*Work task:*
Would you reproduce exactly the lines below from the one holding "Click the small" through the one holding "You are a computer-use agent. The image size is (2525, 1456).", inclusive, and no others?

*Data under study:*

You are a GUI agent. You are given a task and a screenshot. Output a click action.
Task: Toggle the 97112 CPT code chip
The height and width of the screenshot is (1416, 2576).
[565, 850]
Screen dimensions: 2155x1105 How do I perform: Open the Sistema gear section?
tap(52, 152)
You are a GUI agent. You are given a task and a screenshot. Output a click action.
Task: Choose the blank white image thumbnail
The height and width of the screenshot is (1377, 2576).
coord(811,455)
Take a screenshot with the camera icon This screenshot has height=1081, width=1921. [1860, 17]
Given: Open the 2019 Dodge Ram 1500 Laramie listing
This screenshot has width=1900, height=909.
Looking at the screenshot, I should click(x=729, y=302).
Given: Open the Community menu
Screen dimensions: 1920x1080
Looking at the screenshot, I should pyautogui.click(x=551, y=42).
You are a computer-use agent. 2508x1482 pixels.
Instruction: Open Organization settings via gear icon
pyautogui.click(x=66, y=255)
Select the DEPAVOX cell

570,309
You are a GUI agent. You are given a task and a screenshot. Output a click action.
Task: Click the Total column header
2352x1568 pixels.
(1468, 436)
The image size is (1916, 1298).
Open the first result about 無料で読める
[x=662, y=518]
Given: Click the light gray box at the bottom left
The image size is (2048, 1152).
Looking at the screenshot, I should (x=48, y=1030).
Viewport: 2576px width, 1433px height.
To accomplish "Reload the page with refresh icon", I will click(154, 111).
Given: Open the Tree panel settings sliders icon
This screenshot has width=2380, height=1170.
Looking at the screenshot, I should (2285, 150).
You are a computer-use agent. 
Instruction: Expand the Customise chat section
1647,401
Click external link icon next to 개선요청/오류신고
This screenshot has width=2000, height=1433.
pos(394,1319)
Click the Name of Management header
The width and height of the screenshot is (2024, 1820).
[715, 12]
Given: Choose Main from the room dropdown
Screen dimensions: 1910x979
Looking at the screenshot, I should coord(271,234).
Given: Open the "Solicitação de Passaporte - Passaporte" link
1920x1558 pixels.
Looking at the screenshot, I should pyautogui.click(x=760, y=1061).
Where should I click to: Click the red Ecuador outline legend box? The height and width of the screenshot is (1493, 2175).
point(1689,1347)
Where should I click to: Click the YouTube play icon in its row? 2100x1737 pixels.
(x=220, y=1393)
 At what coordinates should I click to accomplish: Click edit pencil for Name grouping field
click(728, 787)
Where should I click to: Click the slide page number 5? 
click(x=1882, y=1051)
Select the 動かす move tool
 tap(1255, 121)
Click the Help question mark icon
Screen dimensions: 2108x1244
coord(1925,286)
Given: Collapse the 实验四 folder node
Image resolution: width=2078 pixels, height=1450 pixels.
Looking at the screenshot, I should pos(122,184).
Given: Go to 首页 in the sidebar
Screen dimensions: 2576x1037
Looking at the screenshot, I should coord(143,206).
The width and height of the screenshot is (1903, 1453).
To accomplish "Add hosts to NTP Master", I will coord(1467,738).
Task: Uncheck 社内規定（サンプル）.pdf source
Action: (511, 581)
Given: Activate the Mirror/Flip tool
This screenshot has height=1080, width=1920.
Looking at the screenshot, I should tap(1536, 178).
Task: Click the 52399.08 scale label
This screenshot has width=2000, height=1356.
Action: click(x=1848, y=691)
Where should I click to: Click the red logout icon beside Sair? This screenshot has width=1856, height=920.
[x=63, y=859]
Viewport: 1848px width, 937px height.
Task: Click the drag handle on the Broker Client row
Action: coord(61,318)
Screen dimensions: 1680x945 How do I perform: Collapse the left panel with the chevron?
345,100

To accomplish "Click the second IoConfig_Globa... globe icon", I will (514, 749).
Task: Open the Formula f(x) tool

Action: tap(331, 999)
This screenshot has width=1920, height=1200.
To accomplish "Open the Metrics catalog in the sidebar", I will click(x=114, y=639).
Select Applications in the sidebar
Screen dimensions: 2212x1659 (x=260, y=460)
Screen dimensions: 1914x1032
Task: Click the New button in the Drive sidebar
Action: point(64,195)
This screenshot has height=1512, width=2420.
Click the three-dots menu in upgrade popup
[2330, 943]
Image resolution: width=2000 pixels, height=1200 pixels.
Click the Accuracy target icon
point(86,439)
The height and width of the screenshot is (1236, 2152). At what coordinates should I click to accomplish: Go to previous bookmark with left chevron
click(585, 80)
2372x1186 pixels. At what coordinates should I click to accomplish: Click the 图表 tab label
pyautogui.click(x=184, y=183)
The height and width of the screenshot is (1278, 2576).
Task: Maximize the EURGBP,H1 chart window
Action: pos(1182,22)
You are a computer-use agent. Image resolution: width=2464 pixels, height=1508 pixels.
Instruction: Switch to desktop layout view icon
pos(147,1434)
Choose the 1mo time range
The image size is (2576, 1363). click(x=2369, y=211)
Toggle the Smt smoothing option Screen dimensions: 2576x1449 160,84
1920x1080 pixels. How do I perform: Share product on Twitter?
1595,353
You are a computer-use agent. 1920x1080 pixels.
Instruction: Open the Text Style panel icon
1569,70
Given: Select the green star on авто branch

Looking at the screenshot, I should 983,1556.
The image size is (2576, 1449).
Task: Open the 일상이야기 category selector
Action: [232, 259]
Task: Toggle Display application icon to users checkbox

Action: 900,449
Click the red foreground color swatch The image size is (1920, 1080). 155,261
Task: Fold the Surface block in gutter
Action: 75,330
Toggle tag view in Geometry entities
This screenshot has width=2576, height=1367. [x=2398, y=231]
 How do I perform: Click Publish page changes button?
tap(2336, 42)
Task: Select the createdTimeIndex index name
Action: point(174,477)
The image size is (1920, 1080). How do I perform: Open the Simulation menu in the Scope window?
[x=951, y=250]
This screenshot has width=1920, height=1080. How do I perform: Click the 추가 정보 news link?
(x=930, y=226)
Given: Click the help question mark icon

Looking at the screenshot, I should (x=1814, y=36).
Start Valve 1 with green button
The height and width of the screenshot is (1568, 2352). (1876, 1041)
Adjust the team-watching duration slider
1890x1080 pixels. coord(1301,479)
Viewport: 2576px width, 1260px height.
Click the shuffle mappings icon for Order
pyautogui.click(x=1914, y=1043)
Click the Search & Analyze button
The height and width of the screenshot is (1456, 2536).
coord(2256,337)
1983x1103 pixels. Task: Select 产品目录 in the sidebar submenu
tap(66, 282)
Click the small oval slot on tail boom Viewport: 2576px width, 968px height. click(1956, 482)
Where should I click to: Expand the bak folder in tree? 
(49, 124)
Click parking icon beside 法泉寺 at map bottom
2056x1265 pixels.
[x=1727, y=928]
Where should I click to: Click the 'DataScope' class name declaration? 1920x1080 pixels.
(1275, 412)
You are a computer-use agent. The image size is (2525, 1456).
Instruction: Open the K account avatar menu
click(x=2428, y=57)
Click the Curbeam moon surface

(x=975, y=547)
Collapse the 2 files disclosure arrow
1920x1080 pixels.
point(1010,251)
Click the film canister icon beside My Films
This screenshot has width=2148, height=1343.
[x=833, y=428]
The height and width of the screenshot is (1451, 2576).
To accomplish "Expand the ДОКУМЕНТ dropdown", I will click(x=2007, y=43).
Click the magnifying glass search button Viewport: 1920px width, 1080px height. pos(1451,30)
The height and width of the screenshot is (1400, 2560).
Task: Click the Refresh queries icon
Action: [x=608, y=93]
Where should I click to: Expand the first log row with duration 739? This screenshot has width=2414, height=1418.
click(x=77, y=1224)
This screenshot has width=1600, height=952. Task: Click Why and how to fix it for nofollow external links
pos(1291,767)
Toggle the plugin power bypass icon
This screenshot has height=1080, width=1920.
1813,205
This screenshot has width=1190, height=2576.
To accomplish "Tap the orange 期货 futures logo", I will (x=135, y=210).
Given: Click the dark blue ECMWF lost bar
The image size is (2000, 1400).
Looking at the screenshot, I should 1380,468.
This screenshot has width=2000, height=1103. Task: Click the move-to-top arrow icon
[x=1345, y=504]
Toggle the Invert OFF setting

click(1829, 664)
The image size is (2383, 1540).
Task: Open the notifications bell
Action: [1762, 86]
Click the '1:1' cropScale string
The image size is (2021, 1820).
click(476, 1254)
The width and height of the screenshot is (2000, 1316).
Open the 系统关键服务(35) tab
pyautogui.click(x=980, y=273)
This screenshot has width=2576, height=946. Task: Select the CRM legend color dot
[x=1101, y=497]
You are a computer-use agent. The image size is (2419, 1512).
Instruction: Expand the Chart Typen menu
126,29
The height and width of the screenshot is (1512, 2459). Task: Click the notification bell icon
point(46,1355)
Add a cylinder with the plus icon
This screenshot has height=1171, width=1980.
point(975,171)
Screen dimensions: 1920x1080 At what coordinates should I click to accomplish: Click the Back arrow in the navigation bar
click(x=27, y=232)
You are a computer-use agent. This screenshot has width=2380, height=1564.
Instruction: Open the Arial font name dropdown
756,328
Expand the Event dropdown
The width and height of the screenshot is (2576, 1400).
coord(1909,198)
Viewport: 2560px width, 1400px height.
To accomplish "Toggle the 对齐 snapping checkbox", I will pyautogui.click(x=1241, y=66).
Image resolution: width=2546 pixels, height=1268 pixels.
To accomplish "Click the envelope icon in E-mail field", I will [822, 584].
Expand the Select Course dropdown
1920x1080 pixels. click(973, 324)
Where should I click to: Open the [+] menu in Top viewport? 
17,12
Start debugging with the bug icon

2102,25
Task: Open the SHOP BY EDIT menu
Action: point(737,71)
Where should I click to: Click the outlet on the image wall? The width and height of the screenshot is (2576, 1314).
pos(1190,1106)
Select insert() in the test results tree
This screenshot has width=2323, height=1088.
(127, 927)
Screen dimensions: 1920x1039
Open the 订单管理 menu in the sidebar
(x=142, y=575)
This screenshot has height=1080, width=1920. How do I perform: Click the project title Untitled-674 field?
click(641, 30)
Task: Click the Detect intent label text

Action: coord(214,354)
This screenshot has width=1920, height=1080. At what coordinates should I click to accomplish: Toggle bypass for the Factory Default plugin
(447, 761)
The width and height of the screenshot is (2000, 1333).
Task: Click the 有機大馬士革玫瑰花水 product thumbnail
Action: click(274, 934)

*Problem solution:*
Click the small oval slot on tail boom Viewport: 2576px width, 968px height. click(1956, 482)
Where should I click to: Expand the bak folder in tree? 
(49, 124)
Click parking icon beside 法泉寺 at map bottom
2056x1265 pixels.
[x=1727, y=928]
Where should I click to: Click the 'DataScope' class name declaration? 1920x1080 pixels.
(1275, 412)
You are a computer-use agent. The image size is (2525, 1456).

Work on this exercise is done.